*** Selected excerpt Section Begins ***

[GRASS5] raster inaccuracy

Thu Nov 11 22:05:33 EST 2004

Roger Miller wrote:

> > The key point is that, in common with almost every other program 
> > which operates upon rasters, d.rast isn't reading (or displaying)
> >  the original raster, but the raster after it has been resampled according
> > to the current region settings.
> > 
> > If the current region has the same resolution as the raster, but 
> > isn't aligned to the same grid, the result is that the raster which 
> > is displayed on the monitor will be shifted by up to +/- half a cell.
> 
> I see what you mean.  It leaves me with a problem.  In the general case grass
> raster displays and grass raster queries are not accurate; they may be grossly
> inaccurate.  That is because the original data when displayed are resampled to
> a grid that may have little in common with the original data array.  In my
> examples the data were displayed in a grid that overlapped as little as 25% of
> the actual data cell.  The d.what.rast query returns the data *as displayed*
> not the original data, so it propogates the problem.

However, this isn't just an issue for d.rast. It applies to (more or
less) r.<everything>.

One way to look at it is: "What You See Is What GRASS Gets", i.e. what
is displayed on the monitor is what a raster (r.*) program will get if
it reads the raster while the current region settings are in effect
(if it doesn't, that *is* a bug).

> It appears to me that there are two (and only two) cases in which the raster
> display and the raster queries will always be accurate:
> 
> 1) The region resolution is set to the pixel size for the current display. 
> For instance, in my 2x2 example with the default 640x480 monitor size that
> means setting the row and column sizes to 22 units.

*** Selected excerpt Section Ends ***
*** Data provided Section Begins ***

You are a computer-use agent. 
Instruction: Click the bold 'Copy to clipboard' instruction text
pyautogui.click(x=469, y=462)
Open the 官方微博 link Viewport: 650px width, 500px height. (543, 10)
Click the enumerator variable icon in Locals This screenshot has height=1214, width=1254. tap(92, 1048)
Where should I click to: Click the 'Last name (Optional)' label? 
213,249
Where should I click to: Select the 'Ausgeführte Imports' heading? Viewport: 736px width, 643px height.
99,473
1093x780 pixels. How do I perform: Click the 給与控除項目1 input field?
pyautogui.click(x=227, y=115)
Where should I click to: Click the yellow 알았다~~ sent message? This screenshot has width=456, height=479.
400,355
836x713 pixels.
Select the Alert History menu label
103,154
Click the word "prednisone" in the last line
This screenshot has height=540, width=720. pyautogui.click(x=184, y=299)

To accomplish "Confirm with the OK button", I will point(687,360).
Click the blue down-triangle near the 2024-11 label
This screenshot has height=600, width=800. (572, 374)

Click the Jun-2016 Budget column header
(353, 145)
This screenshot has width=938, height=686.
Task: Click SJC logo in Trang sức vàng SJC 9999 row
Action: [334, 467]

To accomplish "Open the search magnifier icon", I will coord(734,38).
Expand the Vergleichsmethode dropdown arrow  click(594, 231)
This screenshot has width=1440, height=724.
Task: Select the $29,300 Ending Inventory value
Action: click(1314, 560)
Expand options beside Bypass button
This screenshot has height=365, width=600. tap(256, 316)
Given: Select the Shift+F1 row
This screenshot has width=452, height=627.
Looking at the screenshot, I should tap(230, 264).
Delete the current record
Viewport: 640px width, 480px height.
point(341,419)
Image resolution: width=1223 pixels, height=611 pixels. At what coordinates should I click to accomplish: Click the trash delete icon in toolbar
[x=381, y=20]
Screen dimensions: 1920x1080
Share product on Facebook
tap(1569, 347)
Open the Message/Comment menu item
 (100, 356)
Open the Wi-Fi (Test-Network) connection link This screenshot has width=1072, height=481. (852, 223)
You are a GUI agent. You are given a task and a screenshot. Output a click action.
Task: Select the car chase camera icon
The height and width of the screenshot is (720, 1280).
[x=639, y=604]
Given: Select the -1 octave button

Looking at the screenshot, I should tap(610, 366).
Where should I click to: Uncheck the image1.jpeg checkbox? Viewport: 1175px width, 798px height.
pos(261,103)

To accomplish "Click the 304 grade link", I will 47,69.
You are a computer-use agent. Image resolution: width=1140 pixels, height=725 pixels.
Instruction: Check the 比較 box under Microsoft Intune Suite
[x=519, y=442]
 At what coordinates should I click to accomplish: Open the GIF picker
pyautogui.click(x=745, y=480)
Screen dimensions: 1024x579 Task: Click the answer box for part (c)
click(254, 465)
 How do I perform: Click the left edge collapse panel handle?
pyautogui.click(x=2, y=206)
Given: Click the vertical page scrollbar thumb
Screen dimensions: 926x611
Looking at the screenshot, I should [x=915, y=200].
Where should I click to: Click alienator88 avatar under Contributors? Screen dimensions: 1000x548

*** Data provided Section Ends ***

### [Tasks and exercises]
1 – Reproduce the passage of the GRASS raster inaccuracy post starting at "One way to look" and ending at "to 22 units.".
2 – Continue the GRASS raster inaccuracy post from the point after its final sentence.

### [Responses per task]
1 –
One way to look at it is: "What You See Is What GRASS Gets", i.e. what
is displayed on the monitor is what a raster (r.*) program will get if
it reads the raster while the current region settings are in effect
(if it doesn't, that *is* a bug).

> It appears to me that there are two (and only two) cases in which the raster
> display and the raster queries will always be accurate:
> 
> 1) The region resolution is set to the pixel size for the current display. 
> For instance, in my 2x2 example with the default 640x480 monitor size that
> means setting the row and column sizes to 22 units.

2 –
> 
> 2) The region boundaries are set to correspond exactly to boundaries between
> rows and columns in the original data and the region resolution is set so
> there is an integral number of region rows and columns for each row and column
> in the original data.

Correct.

> I don't understand what gets displayed (hence queried) in the case where the
> data cells are smaller than the pixel size.  That seems to be a largely
> different problem, but another problem with accuracy.

Actually, it's exactly the same problem. The sampling algorthim is
identical regardless of whether region's resolution is higher or lower
than that of the original raster.

Possibly the easiest way to look at it is this: a raster map defines a
function over the plane (the set R^2), i.e. it has infinite resolution
and infinite extent (although any non-null values are contained in a
finite subregion).

The value at any point on the plane is the value from the raster cell
which contains the point, i.e. the cell whose centre is closest to
that point. If the point lies outside of the raster, the value is
null.

However, a program can't read an infinite amount of data, so it
obtains a finite number of samples, forming a rectangular grid. The
program can choose the dimensions and spacing of the grid, although
most allow the user to choose this via the current region (i.e. the
WIND file).

If you partition the rectangle defined by the N/S/E/W values into
rows*cols "tiles", the sample points are at the centre of each tile,
i.e. at the coordinates:

	x = west  + (east  - west ) * (col + 1/2) / cols
	y = north - (north - south) * (row + 1/2) / rows

for col in [0..cols-1] and row in [0..rows-1] inclusive.

If the region's resolution (spacing) is finer (smaller distance) than
that of the raster, several adjacent samples may fall into the same
cell in the original raster. OTOH, if the region's resolution is
coarser, some cells in the original raster will be omitted from the
sample. If the resolutions are identical, each cell should be sampled
exactly once.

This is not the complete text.